WHERE TO OBTAIN ADDITIONAL INFORMATION ABOUT CSK

      This prospectus incorporates important business and financial information about CSK that is not included in this prospectus. CSK will provide, without charge, a copy of any or all of the documents incorporated by reference in this prospectus. Direct your request for copies to CSK Auto Corporation — Investor Relations, 645 E. Missouri Avenue, Suite 400, Phoenix, Arizona 85012 (telephone (602) 265-9200). To obtain timely delivery, you must request the information no later than five business days before the date that you must make your investment decision.

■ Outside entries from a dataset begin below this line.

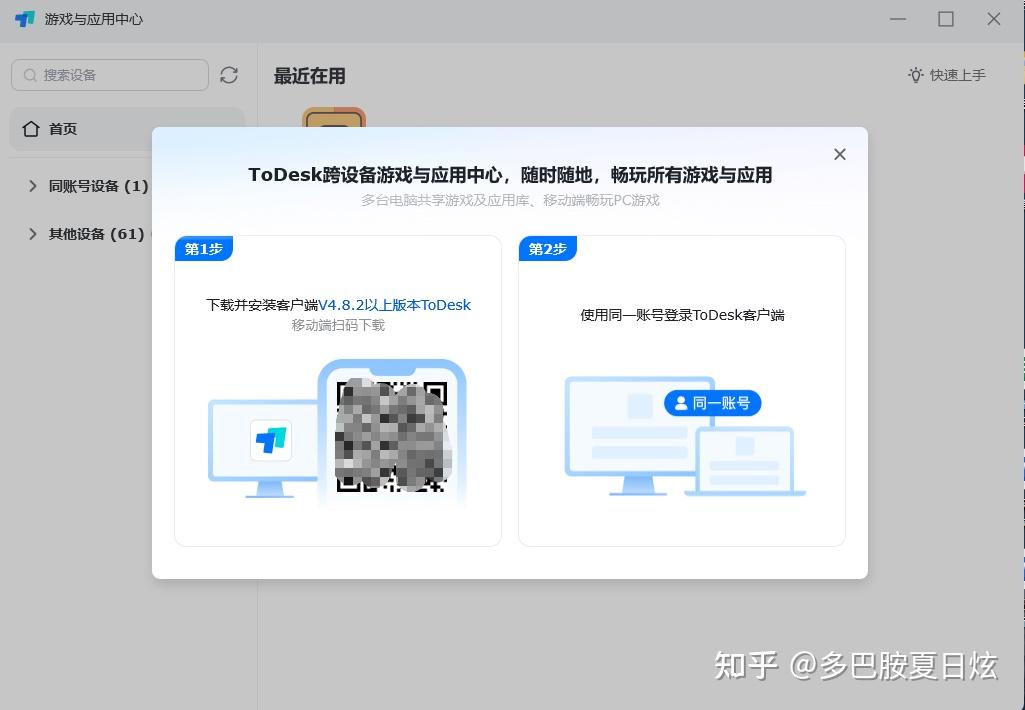This screenshot has height=710, width=1025.
Task: Click the maximize window control
Action: point(944,18)
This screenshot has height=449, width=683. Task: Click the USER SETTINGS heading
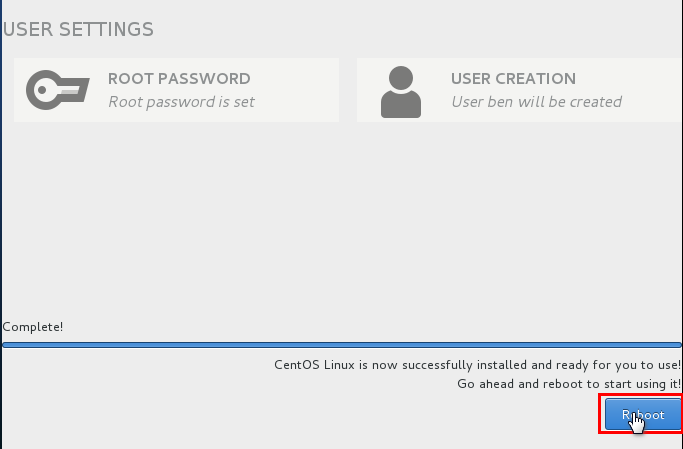coord(78,29)
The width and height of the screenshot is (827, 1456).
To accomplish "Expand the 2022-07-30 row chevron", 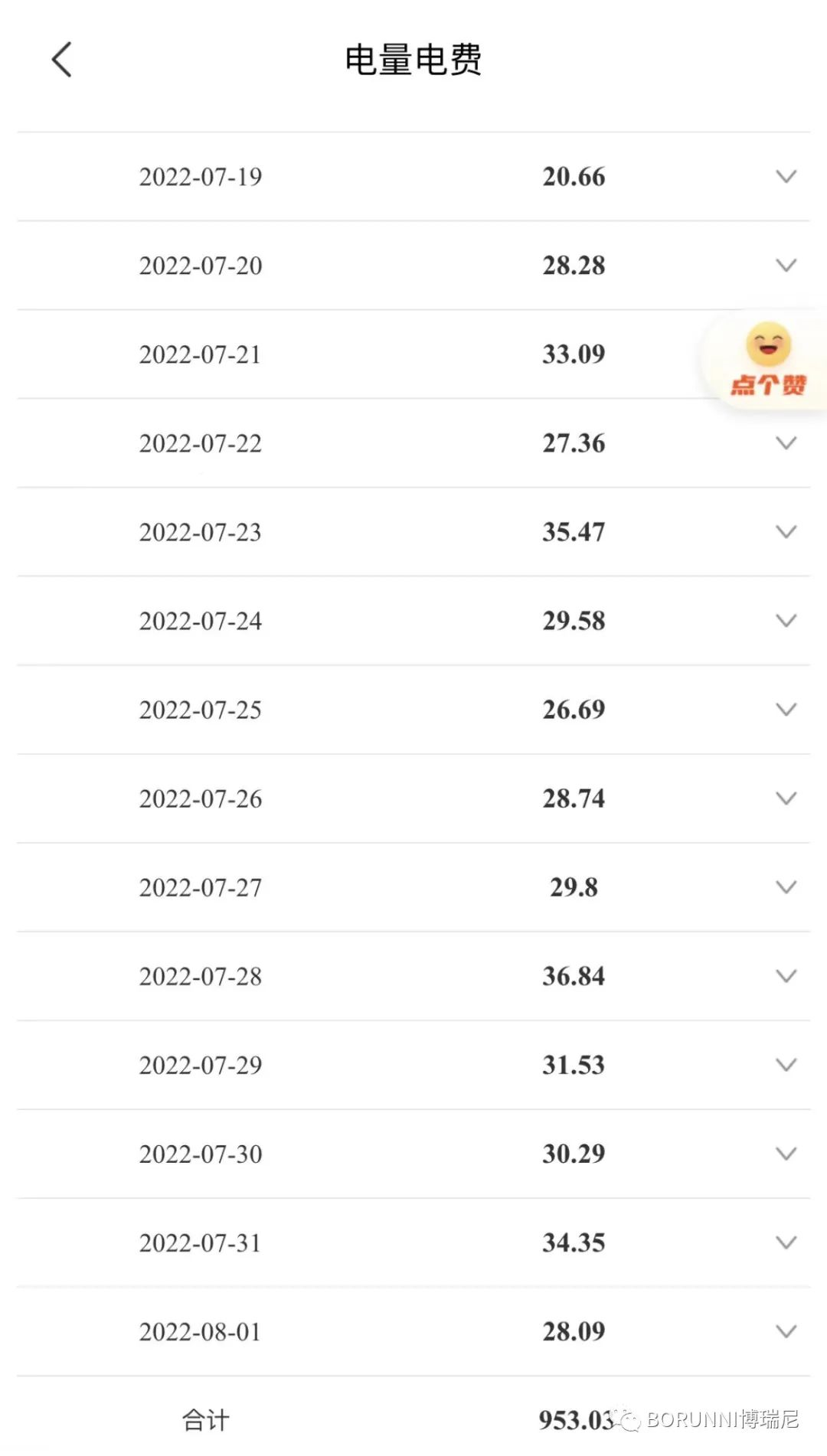I will (786, 1154).

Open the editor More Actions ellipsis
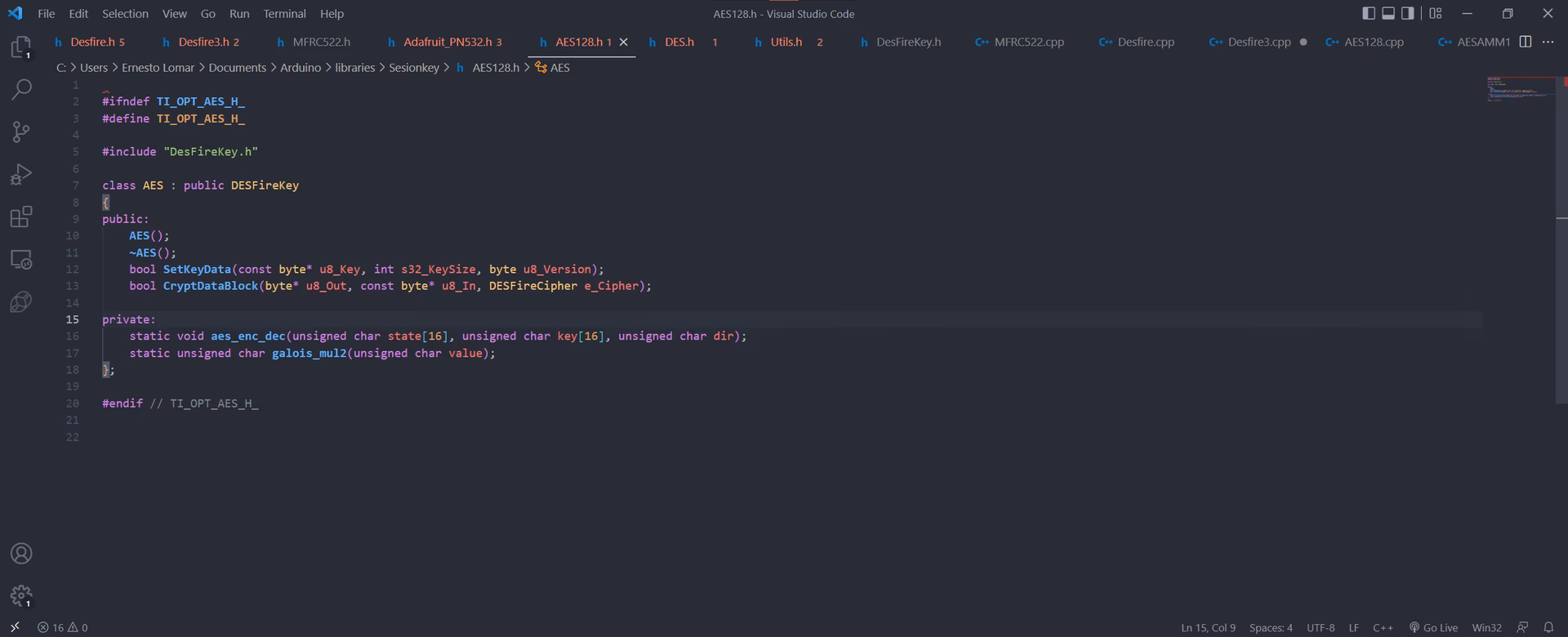click(x=1548, y=42)
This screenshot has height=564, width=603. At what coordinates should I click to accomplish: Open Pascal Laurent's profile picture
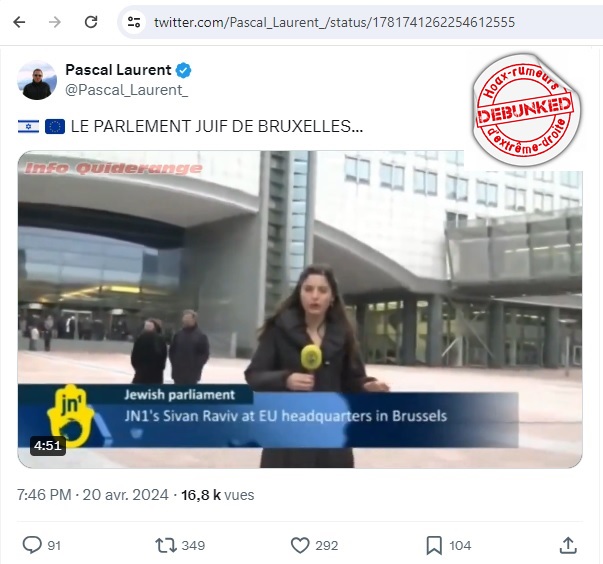pyautogui.click(x=37, y=80)
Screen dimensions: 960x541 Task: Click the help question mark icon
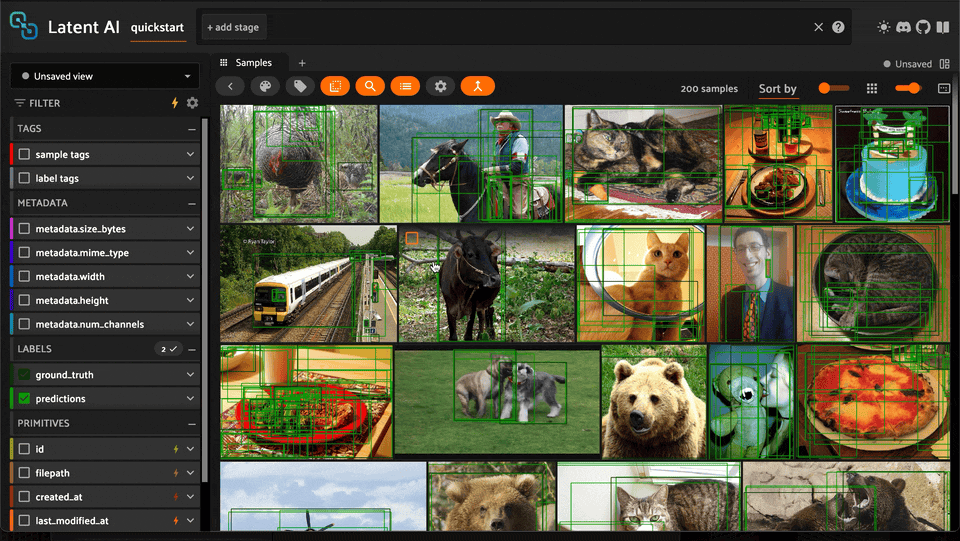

      CSK files annual, quarterly and special reports, proxy statements and other information with the Securities and Exchange Commission (“SEC”). You may read and copy any such reports, statements or other information that CSK files, at the SEC’s Public Reference Room at 450 Fifth Street, N.W., in Washington, D.C. Please call the SEC at 1-800-SEC-0330 for further information on the Public Reference Room. CSK’s SEC filings are also available from the New York Stock Exchange, from commercial document retrieval services and from the Internet site maintained by the SEC at http://www.sec.gov. Information about CSK is also available at CSK’s Internet site at http://www.cskauto.com.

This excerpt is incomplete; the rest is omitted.